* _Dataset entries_
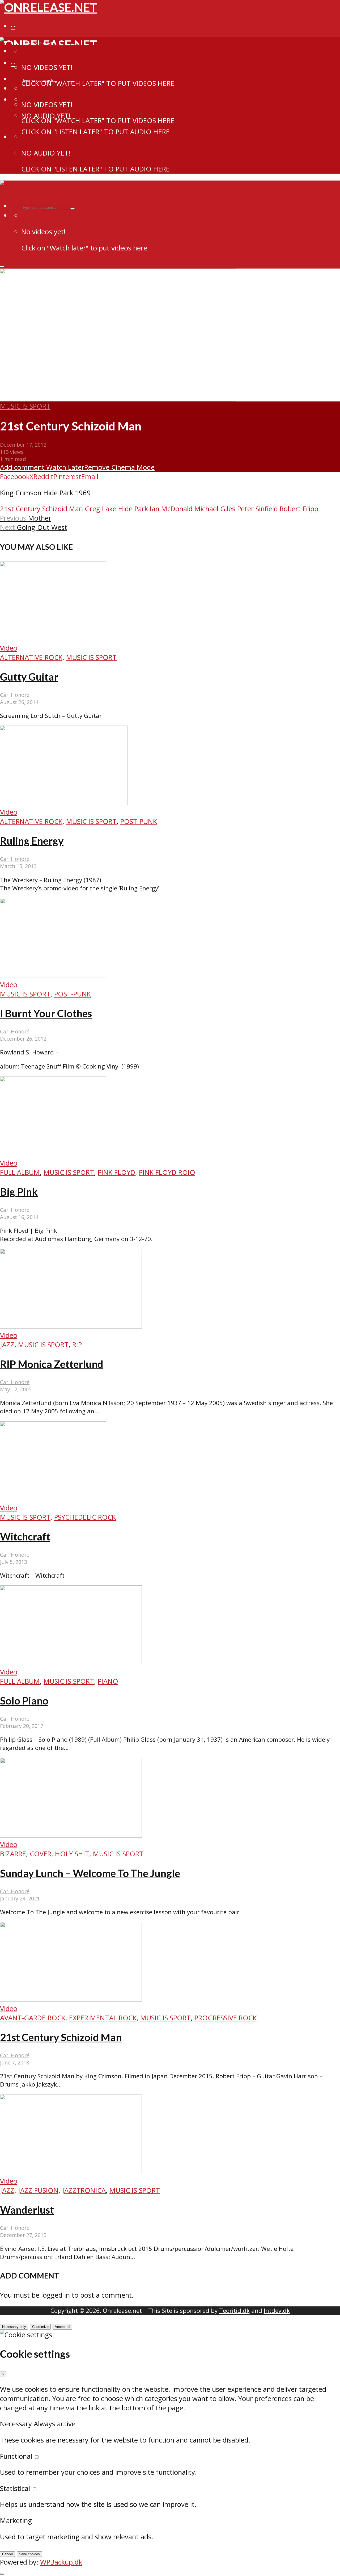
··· (13, 26)
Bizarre (13, 1853)
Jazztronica (84, 2190)
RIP (77, 1344)
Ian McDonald (171, 508)
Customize (40, 2327)
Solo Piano (24, 1700)
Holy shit (72, 1853)
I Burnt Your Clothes (46, 1013)
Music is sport (25, 406)
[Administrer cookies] (2, 2574)
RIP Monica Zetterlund (51, 1364)
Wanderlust (27, 2210)
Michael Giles (214, 508)
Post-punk (138, 821)
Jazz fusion (38, 2190)
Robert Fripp (299, 508)
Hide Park (133, 508)
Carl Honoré (14, 694)
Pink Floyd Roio (167, 1172)
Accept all (62, 2327)
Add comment (22, 467)
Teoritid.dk (234, 2310)
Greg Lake (100, 508)
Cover (40, 1853)
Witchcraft (25, 1536)
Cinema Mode (132, 467)
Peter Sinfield (257, 508)
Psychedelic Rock (85, 1517)
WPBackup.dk (61, 2562)
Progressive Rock (225, 2017)
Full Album (20, 1172)
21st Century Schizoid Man (41, 508)
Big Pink (19, 1192)
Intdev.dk (277, 2310)
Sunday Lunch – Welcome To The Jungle (90, 1873)
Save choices (29, 2554)
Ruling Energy (31, 841)
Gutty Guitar (29, 677)
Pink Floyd (116, 1172)
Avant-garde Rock (32, 2017)
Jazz (7, 1344)
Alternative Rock (31, 657)
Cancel (7, 2554)
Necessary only (14, 2327)
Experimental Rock (103, 2017)
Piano (108, 1681)
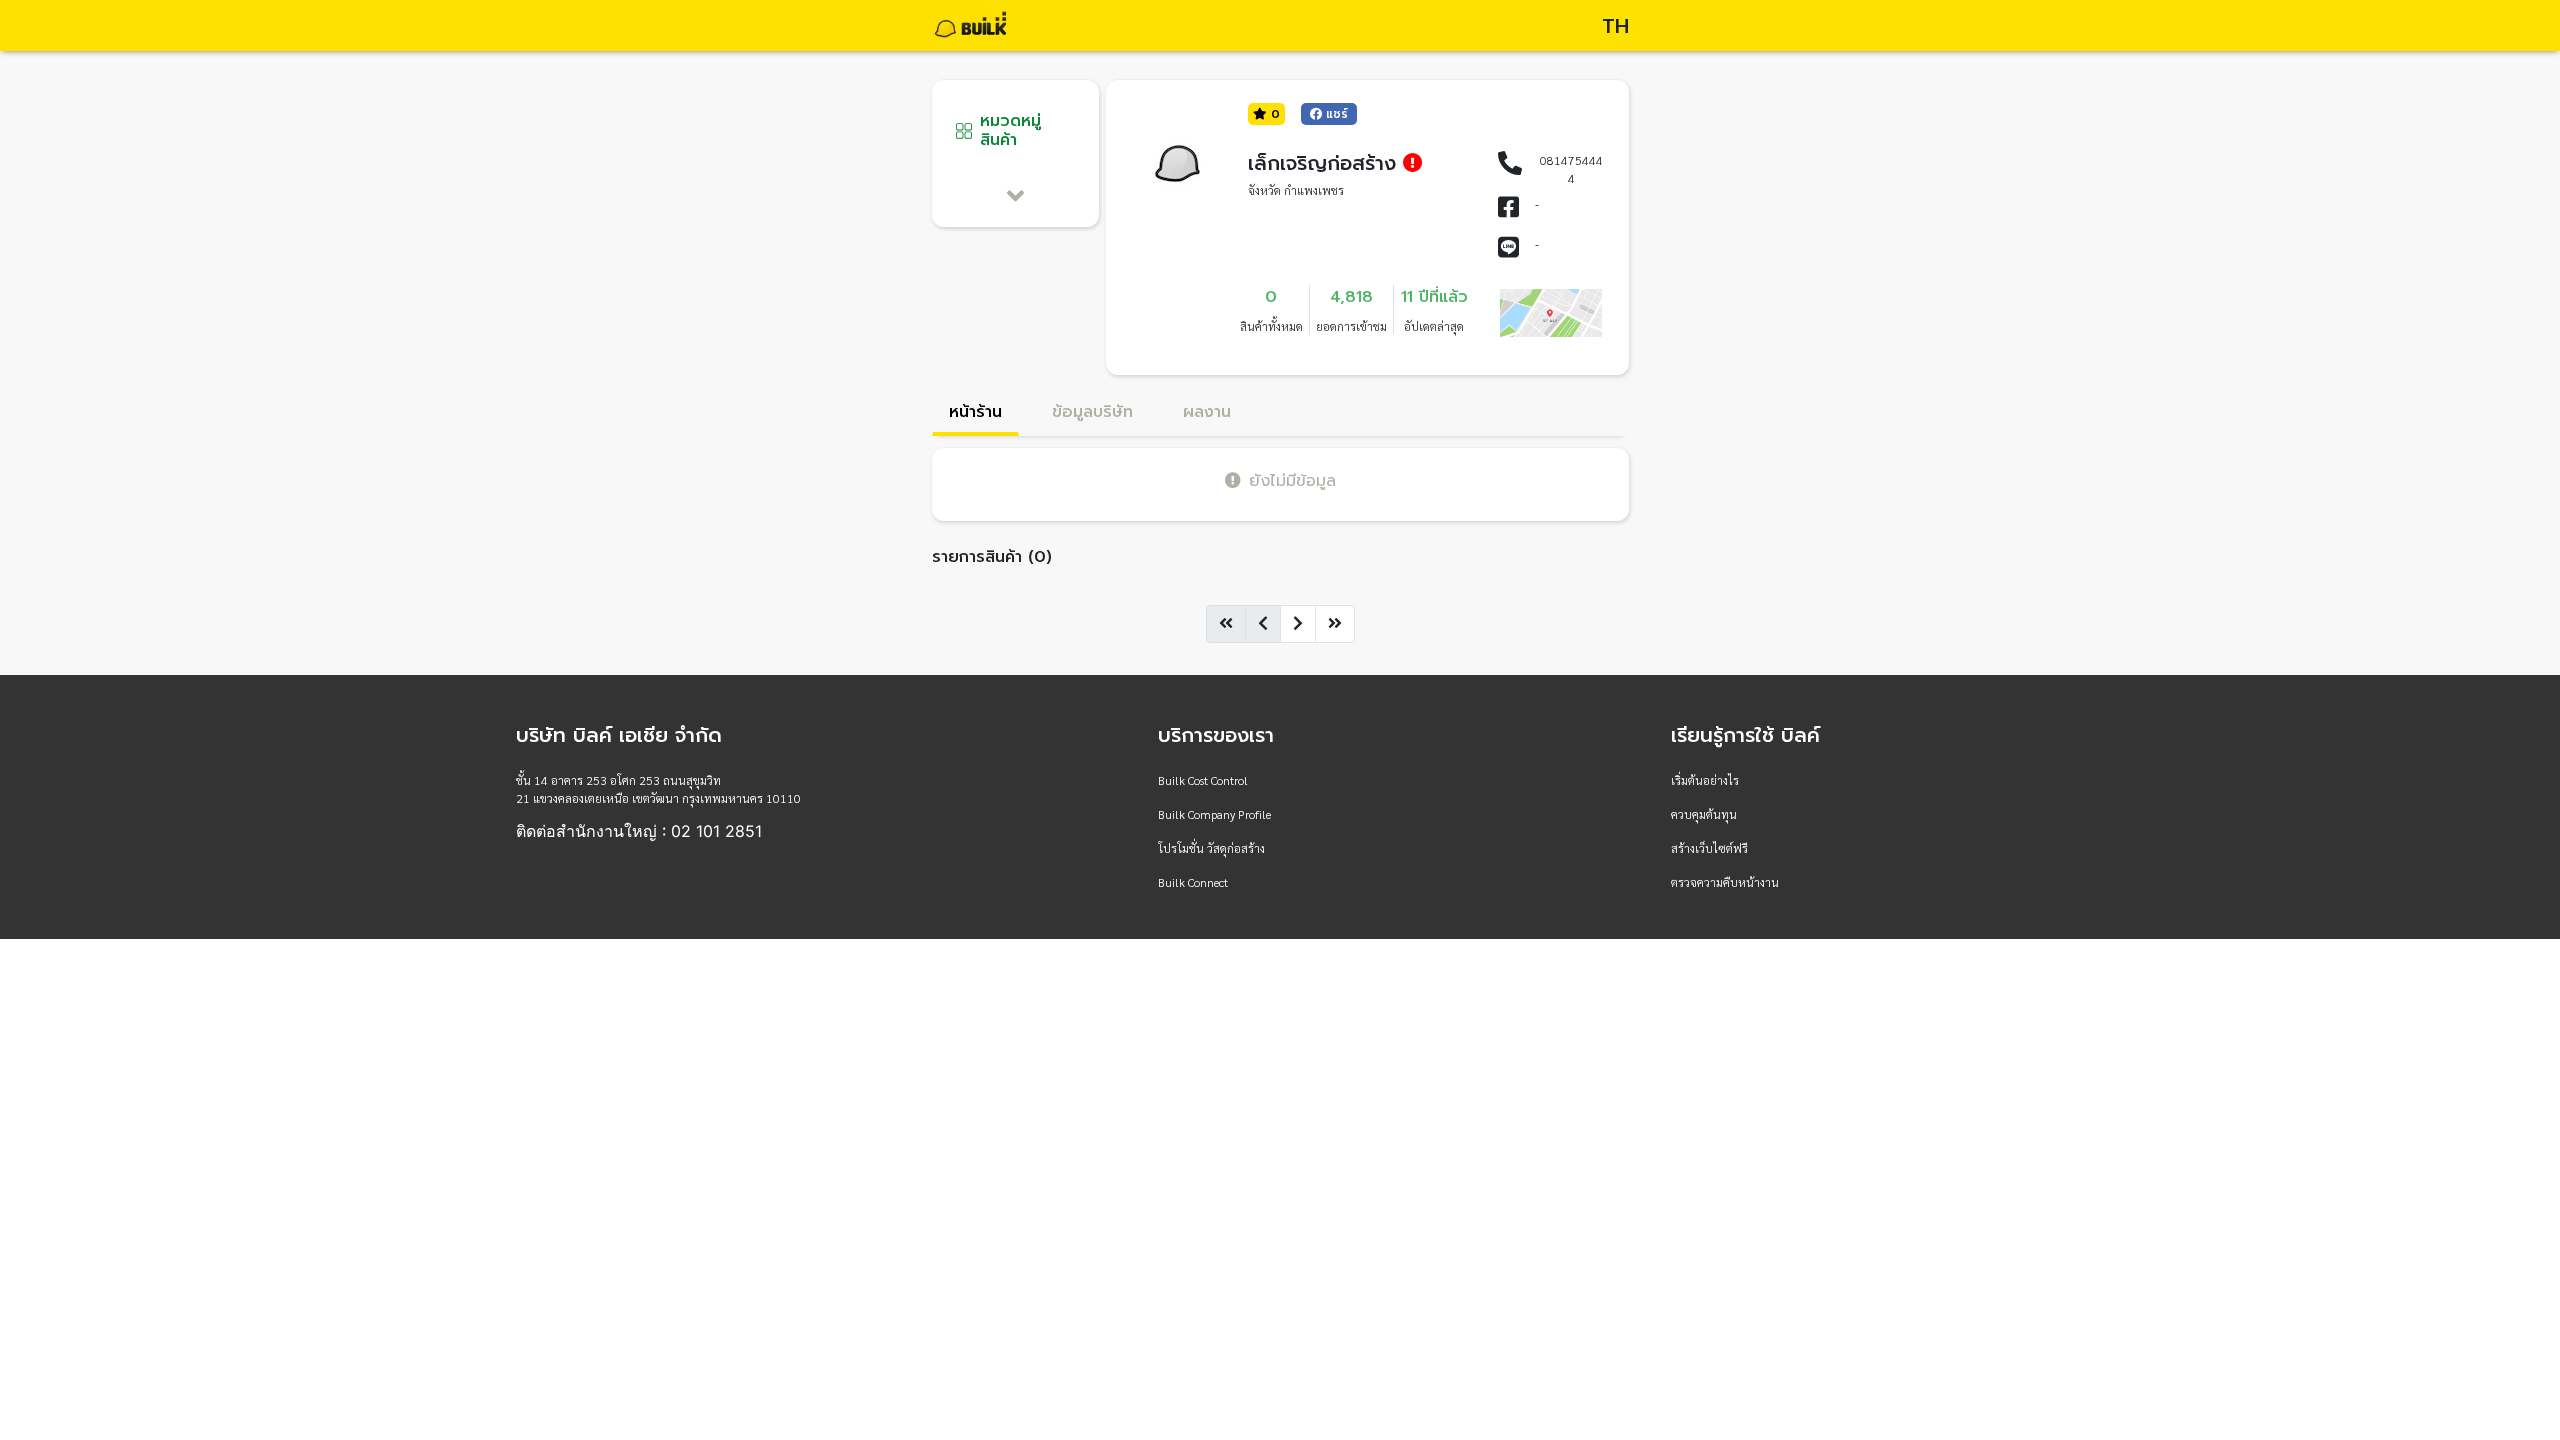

* _What the task asks_
Your reply is to repeat, unchanged, the lines above running from the one with "[Administrer cookies] (2, 2574)" up to and including the one with "Progressive Rock (225, 2017)".

* _Exercise answer_
[Administrer cookies] (2, 2574)
RIP Monica Zetterlund (51, 1364)
Wanderlust (27, 2210)
Michael Giles (214, 508)
Post-punk (138, 821)
Jazz fusion (38, 2190)
Robert Fripp (299, 508)
Hide Park (133, 508)
Carl Honoré (14, 694)
Pink Floyd Roio (167, 1172)
Accept all (62, 2327)
Add comment (22, 467)
Teoritid.dk (234, 2310)
Greg Lake (100, 508)
Cover (40, 1853)
Witchcraft (25, 1536)
Cinema Mode (132, 467)
Peter Sinfield (257, 508)
Psychedelic Rock (85, 1517)
WPBackup.dk (61, 2562)
Progressive Rock (225, 2017)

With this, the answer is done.